## AIM OF THE EXERCISE
Go through the material line by line and tally those containing the string "label". Only the tally is wanted.

· · · · ·

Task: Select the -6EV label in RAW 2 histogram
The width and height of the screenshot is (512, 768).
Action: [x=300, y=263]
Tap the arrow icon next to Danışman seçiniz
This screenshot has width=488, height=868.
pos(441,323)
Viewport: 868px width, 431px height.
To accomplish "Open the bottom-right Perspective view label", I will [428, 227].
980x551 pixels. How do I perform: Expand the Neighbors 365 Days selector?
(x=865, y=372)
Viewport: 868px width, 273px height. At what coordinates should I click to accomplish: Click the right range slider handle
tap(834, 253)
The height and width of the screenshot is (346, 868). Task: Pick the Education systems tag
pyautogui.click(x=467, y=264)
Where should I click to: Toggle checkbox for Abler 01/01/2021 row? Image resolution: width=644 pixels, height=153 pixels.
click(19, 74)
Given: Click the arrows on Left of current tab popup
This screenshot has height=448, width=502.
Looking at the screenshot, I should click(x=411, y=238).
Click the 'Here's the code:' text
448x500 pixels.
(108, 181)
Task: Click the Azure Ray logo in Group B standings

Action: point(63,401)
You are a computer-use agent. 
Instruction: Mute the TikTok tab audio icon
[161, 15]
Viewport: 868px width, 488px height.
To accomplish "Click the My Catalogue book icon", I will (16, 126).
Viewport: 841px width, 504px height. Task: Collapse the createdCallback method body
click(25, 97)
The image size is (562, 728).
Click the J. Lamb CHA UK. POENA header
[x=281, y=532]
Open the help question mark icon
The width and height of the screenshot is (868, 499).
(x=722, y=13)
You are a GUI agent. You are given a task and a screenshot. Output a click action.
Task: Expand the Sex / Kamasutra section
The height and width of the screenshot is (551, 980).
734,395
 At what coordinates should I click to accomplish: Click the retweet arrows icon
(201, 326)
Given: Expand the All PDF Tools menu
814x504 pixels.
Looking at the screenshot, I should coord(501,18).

· · · · ·

## WRITTEN REPLY
2